## [YOUR ASSIGNMENT]
The records below are to be transcribed word for word.

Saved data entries
—————

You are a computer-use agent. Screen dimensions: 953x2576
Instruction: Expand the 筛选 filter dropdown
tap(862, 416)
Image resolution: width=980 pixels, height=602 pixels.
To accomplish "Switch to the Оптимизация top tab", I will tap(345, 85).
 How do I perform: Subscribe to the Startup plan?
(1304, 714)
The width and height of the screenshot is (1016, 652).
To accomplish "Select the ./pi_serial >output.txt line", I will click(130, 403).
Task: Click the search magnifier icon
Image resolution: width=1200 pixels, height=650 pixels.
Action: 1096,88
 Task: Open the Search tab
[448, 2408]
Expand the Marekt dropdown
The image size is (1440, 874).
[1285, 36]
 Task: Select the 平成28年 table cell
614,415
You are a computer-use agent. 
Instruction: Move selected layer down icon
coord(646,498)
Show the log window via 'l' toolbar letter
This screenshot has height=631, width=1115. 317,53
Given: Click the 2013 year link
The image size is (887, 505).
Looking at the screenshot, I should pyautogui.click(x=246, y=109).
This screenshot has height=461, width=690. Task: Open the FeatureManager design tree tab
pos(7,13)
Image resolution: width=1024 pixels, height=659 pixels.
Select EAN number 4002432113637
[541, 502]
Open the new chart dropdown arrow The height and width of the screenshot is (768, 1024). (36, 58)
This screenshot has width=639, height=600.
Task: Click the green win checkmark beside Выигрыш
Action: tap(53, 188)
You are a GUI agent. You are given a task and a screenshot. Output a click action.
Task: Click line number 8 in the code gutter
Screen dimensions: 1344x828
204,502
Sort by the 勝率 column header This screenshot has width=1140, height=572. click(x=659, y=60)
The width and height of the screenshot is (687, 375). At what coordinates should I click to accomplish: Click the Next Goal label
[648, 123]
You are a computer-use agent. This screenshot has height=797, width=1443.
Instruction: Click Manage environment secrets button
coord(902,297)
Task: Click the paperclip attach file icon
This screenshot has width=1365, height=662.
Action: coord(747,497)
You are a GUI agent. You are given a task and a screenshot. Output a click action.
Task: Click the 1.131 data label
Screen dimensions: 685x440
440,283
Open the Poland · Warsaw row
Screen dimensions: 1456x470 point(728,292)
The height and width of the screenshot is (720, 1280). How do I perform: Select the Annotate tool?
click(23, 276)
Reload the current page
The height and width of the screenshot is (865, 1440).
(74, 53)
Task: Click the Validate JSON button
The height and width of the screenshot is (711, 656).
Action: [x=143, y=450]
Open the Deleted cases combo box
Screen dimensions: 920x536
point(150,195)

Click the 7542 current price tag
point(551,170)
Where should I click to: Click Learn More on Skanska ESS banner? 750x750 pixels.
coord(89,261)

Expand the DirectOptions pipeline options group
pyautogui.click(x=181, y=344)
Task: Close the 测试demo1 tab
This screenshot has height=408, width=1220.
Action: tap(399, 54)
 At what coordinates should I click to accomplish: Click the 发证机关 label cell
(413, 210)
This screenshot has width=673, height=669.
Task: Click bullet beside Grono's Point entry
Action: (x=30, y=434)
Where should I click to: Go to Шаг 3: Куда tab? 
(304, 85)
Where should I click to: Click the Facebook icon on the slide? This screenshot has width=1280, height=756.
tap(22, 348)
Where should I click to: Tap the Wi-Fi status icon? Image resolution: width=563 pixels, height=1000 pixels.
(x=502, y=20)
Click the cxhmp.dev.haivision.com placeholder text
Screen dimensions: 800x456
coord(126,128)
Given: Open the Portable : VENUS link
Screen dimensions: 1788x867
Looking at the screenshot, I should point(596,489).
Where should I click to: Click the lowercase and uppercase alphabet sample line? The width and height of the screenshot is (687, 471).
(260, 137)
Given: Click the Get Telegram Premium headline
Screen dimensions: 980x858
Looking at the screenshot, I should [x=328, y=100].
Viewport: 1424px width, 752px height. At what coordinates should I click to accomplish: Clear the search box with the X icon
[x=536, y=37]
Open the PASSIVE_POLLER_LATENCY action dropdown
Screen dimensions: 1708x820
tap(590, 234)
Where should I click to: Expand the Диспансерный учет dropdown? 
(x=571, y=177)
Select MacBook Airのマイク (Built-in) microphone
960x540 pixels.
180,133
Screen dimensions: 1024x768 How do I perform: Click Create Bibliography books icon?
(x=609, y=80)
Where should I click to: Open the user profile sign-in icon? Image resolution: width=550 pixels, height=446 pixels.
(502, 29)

—————

## [YOUR SOLUTION]
You are a computer-use agent. Screen dimensions: 953x2576
Instruction: Expand the 筛选 filter dropdown
tap(862, 416)
Image resolution: width=980 pixels, height=602 pixels.
To accomplish "Switch to the Оптимизация top tab", I will tap(345, 85).
 How do I perform: Subscribe to the Startup plan?
(1304, 714)
The width and height of the screenshot is (1016, 652).
To accomplish "Select the ./pi_serial >output.txt line", I will click(130, 403).
Task: Click the search magnifier icon
Image resolution: width=1200 pixels, height=650 pixels.
Action: 1096,88
 Task: Open the Search tab
[448, 2408]
Expand the Marekt dropdown
The image size is (1440, 874).
[1285, 36]
 Task: Select the 平成28年 table cell
614,415
You are a computer-use agent. 
Instruction: Move selected layer down icon
coord(646,498)
Show the log window via 'l' toolbar letter
This screenshot has height=631, width=1115. 317,53
Given: Click the 2013 year link
The image size is (887, 505).
Looking at the screenshot, I should pyautogui.click(x=246, y=109).
This screenshot has height=461, width=690. Task: Open the FeatureManager design tree tab
pos(7,13)
Image resolution: width=1024 pixels, height=659 pixels.
Select EAN number 4002432113637
[541, 502]
Open the new chart dropdown arrow The height and width of the screenshot is (768, 1024). (36, 58)
This screenshot has width=639, height=600.
Task: Click the green win checkmark beside Выигрыш
Action: tap(53, 188)
You are a GUI agent. You are given a task and a screenshot. Output a click action.
Task: Click line number 8 in the code gutter
Screen dimensions: 1344x828
204,502
Sort by the 勝率 column header This screenshot has width=1140, height=572. click(x=659, y=60)
The width and height of the screenshot is (687, 375). At what coordinates should I click to accomplish: Click the Next Goal label
[648, 123]
You are a computer-use agent. This screenshot has height=797, width=1443.
Instruction: Click Manage environment secrets button
coord(902,297)
Task: Click the paperclip attach file icon
This screenshot has width=1365, height=662.
Action: coord(747,497)
You are a GUI agent. You are given a task and a screenshot. Output a click action.
Task: Click the 1.131 data label
Screen dimensions: 685x440
440,283
Open the Poland · Warsaw row
Screen dimensions: 1456x470 point(728,292)
The height and width of the screenshot is (720, 1280). How do I perform: Select the Annotate tool?
click(23, 276)
Reload the current page
The height and width of the screenshot is (865, 1440).
(74, 53)
Task: Click the Validate JSON button
The height and width of the screenshot is (711, 656).
Action: [x=143, y=450]
Open the Deleted cases combo box
Screen dimensions: 920x536
point(150,195)

Click the 7542 current price tag
point(551,170)
Where should I click to: Click Learn More on Skanska ESS banner? 750x750 pixels.
coord(89,261)

Expand the DirectOptions pipeline options group
pyautogui.click(x=181, y=344)
Task: Close the 测试demo1 tab
This screenshot has height=408, width=1220.
Action: tap(399, 54)
 At what coordinates should I click to accomplish: Click the 发证机关 label cell
(413, 210)
This screenshot has width=673, height=669.
Task: Click bullet beside Grono's Point entry
Action: (x=30, y=434)
Where should I click to: Go to Шаг 3: Куда tab? 
(304, 85)
Where should I click to: Click the Facebook icon on the slide? This screenshot has width=1280, height=756.
tap(22, 348)
Where should I click to: Tap the Wi-Fi status icon? Image resolution: width=563 pixels, height=1000 pixels.
(x=502, y=20)
Click the cxhmp.dev.haivision.com placeholder text
Screen dimensions: 800x456
coord(126,128)
Given: Open the Portable : VENUS link
Screen dimensions: 1788x867
Looking at the screenshot, I should point(596,489).
Where should I click to: Click the lowercase and uppercase alphabet sample line? The width and height of the screenshot is (687, 471).
(260, 137)
Given: Click the Get Telegram Premium headline
Screen dimensions: 980x858
Looking at the screenshot, I should [x=328, y=100].
Viewport: 1424px width, 752px height. At what coordinates should I click to accomplish: Clear the search box with the X icon
[x=536, y=37]
Open the PASSIVE_POLLER_LATENCY action dropdown
Screen dimensions: 1708x820
tap(590, 234)
Where should I click to: Expand the Диспансерный учет dropdown? 
(x=571, y=177)
Select MacBook Airのマイク (Built-in) microphone
960x540 pixels.
180,133
Screen dimensions: 1024x768 How do I perform: Click Create Bibliography books icon?
(x=609, y=80)
Where should I click to: Open the user profile sign-in icon? Image resolution: width=550 pixels, height=446 pixels.
(502, 29)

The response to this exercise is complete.